Exercise instructions — Turn the data below, from the line with "1200x800 pixels. At" to the line with "800x370 pixels.", into a Markdown table with the columns Number and Text. Number each line, skip blank lines, and leave the pictures out of the answer.

Given data —
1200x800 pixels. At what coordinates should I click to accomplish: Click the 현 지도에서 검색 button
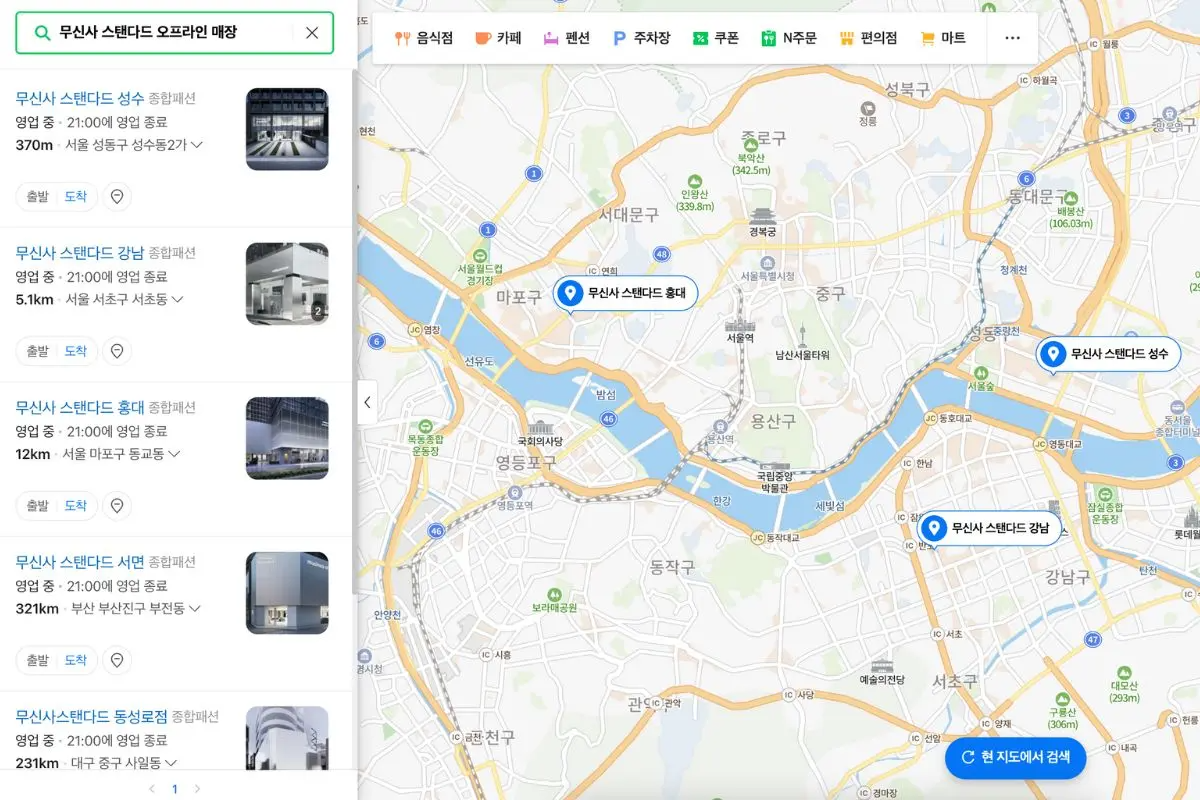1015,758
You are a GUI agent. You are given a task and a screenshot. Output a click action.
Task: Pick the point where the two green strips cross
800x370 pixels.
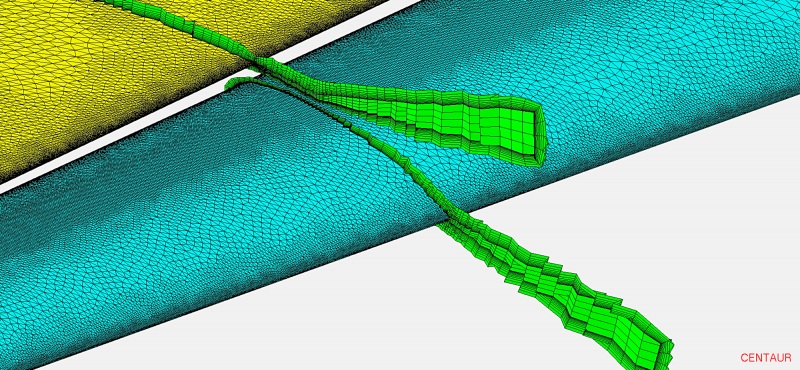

...

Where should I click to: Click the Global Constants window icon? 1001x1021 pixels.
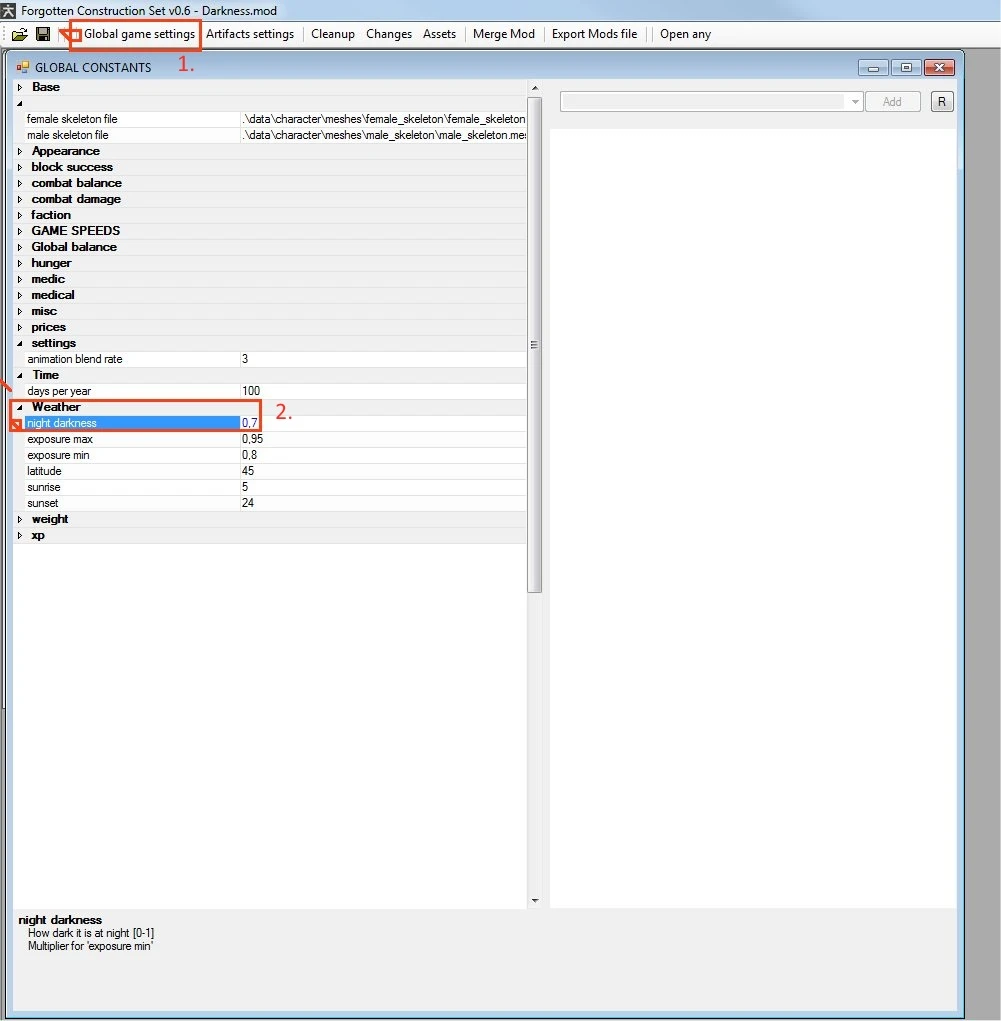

Solved problem —
| Number | Text |
|---|---|
| 1 | 1200x800 pixels. At what coordinates should I click to accomplish: Click the 현 지도에서 검색 button |
| 2 | 1015,758 |
| 3 | You are a GUI agent. You are given a task and a screenshot. Output a click action. |
| 4 | Task: Pick the point where the two green strips cross |
| 5 | 800x370 pixels. |